Cloudstate uses gRPC, which is not tied to any programming language, for communication between services. Cloudstate includes connectors to gRPC for a growing number of programming languages. And, any language with reasonable support for gRPC can have a connector written for it in short order. If you don’t see your chosen language, don’t be concerned, just let us know, it may already be in the works!
Currently, Cloudstate supports:
To write your Cloudstate services, you of course will need to know how to code in your chosen language. However, you will not need to learn a substantially different paradigm for using that language: The API for Cloudstate itself is short and straightfoward. And, you won’t need anything else to be productive, unlike many other platforms that have a long and steep learning curve.
A Cloudstate project contains one or more services that can be deployed, which can all communicate with each other. Services in different projects cannot directly call each other except through defined ingresses.
Cloudstate services contain your business logic. Each service is a unit of functionality that (typically) relates to a single entity and can consume and operate on various messages relating to that entity. For instance, a
shopping cart entity might have messages that operate on it such as
getCart. A Cloudstate project can contain multiple services.
A Cloudstate service looks like this:
Ingress - This can be Istio, Knative, or just regular ClusterIP service communication in Kubernetes. Whatever service approach is used, Cloudstate expects traffic to be load balanced across its pods randomly and evenly.
Akka Sidecar - This sidecar is injected by the Cloudstate operator. All requests go through it. The sidecars of a single Cloudstate service form a cluster, communicating directly with each other using Akka remoting. This cluster, and the communication links between the sidecars, allows for sharding and replication of state, along with addressed P2P messaging between pods.
Code - This is the function implemented by the developer. It can be written in any language that supports gRPC. The Akka sidecars communicate with the user functions using a predefined gRPC protocol. This protocol carries both incoming requests and outgoing responses, as well as messages conveying the current state of the system. Typically, Cloudstate will provide support libraries for each language that adapt the gRPC protocol to an idiomatic API for that language.

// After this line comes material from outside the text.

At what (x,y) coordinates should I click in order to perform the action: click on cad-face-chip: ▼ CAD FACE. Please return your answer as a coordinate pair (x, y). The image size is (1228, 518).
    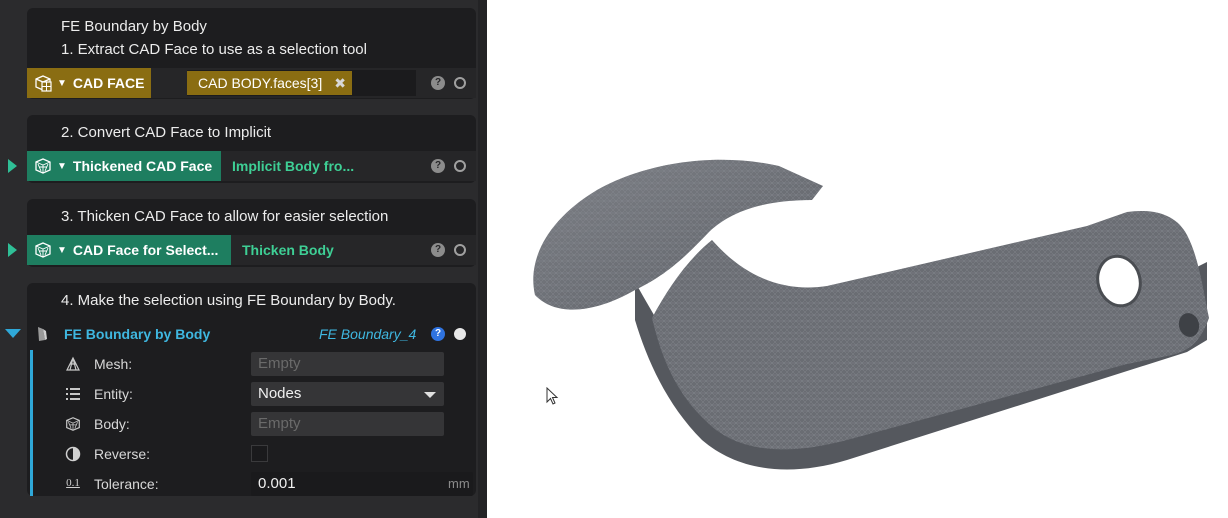
    Looking at the image, I should click on (89, 83).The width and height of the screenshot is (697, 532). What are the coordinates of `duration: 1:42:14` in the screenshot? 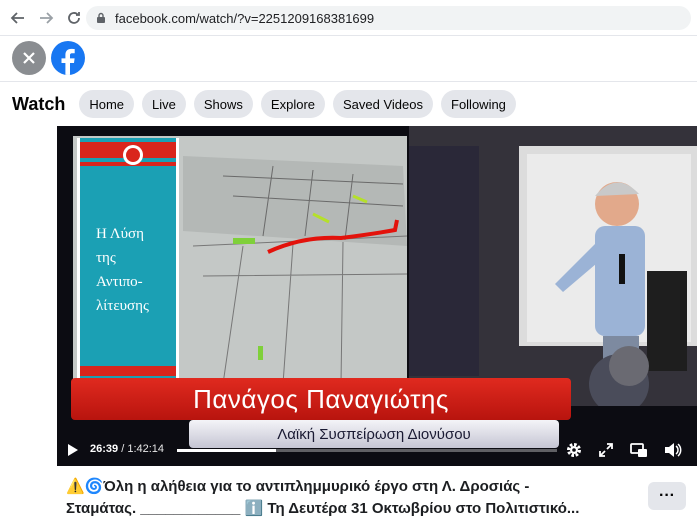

Distributed Datastore - When a service needs to persist state (such as when implementing Event Sourced entities), this state will be persisted to a distributed datastore. It is important to note, the user code does not interact directly with the datastore - it interacts with the Akka sidecars, and the Akka sidecars communicate with the datastore. This way, all database communication can be directly managed and monitored by the Akka sidecar. And since this is done through the provision of high level patterns, assumptions can be made that allow the sidecars to safely cache, shard, and replicate data across the cluster.